(Collected data entries)
++++++++++++++++++++
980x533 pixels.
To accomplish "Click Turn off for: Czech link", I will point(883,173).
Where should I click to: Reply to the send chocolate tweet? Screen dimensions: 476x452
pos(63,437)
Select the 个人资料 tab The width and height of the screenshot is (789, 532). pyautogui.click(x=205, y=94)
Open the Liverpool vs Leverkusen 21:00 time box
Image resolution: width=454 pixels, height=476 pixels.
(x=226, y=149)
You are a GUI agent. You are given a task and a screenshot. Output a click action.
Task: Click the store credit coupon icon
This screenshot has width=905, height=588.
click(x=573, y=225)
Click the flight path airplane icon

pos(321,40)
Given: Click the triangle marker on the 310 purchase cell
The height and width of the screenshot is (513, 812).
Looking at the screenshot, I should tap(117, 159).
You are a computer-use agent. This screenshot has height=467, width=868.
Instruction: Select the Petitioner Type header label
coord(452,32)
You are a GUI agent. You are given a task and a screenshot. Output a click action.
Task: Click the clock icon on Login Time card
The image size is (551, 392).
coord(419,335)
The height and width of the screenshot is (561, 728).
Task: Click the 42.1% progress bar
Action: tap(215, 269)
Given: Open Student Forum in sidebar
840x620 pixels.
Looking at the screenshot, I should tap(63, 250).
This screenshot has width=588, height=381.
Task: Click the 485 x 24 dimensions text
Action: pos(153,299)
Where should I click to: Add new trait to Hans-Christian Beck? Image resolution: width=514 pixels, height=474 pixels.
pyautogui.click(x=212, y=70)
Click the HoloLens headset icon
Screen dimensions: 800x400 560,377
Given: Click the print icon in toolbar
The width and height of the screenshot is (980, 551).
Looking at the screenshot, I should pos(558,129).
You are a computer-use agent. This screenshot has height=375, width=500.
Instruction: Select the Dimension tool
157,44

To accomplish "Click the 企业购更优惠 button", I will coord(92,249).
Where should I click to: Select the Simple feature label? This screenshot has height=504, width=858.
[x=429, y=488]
++++++++++++++++++++
*Your task*. In the records above, return only the line that contains "The width and height of the screenshot is (980, 551)." and every line after it through the last, exactly as they appear.

*Answer space*.
The width and height of the screenshot is (980, 551).
Looking at the screenshot, I should pos(558,129).
You are a computer-use agent. This screenshot has height=375, width=500.
Instruction: Select the Dimension tool
157,44

To accomplish "Click the 企业购更优惠 button", I will coord(92,249).
Where should I click to: Select the Simple feature label? This screenshot has height=504, width=858.
[x=429, y=488]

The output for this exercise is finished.